» **Exercise requirements**
Exactly the lines from the one with "Task: Click the 14 Nov 2018 date label" to the end of the data below should be set down, and no others.
[Opening Records for the task section]
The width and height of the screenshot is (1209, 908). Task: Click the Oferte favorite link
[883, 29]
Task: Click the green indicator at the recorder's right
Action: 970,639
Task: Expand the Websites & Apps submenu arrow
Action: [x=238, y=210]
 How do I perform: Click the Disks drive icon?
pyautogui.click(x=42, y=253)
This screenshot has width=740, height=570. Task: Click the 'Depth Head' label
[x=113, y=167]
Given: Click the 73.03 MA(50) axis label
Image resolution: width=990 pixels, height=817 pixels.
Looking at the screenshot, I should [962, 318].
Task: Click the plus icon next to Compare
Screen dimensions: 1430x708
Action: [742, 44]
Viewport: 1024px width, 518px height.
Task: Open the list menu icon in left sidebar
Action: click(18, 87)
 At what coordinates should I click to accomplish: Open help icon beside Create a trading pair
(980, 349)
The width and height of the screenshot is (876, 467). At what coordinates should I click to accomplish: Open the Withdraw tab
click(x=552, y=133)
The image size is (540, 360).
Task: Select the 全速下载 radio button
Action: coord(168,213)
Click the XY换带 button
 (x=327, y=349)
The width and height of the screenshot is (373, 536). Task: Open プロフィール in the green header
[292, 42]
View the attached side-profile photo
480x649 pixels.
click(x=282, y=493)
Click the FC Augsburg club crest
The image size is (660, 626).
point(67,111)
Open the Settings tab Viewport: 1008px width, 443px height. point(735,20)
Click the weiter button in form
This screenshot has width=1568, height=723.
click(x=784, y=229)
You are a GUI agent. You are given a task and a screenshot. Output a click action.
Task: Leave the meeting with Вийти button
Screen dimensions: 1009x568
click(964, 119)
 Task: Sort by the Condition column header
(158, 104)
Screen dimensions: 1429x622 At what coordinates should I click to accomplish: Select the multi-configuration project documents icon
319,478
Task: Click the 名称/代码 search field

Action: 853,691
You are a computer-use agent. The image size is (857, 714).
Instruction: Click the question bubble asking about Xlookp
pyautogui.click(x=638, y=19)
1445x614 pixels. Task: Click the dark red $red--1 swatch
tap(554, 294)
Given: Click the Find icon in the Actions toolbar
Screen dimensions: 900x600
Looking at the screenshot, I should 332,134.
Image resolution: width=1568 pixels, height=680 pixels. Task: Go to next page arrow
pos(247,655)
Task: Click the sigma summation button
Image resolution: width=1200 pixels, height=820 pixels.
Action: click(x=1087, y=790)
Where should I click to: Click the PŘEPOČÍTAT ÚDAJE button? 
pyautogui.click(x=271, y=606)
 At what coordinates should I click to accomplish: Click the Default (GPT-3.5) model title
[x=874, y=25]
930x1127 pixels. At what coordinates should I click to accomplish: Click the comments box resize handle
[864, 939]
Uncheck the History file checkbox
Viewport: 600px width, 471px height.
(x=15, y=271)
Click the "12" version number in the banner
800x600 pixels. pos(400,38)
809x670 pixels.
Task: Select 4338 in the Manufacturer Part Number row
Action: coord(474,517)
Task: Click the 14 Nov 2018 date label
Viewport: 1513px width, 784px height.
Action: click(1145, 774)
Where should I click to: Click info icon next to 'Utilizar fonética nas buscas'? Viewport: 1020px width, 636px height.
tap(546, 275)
[Closing Records for the task section]
» **Finished task**
Task: Click the 14 Nov 2018 date label
Viewport: 1513px width, 784px height.
Action: click(1145, 774)
Where should I click to: Click info icon next to 'Utilizar fonética nas buscas'? Viewport: 1020px width, 636px height.
tap(546, 275)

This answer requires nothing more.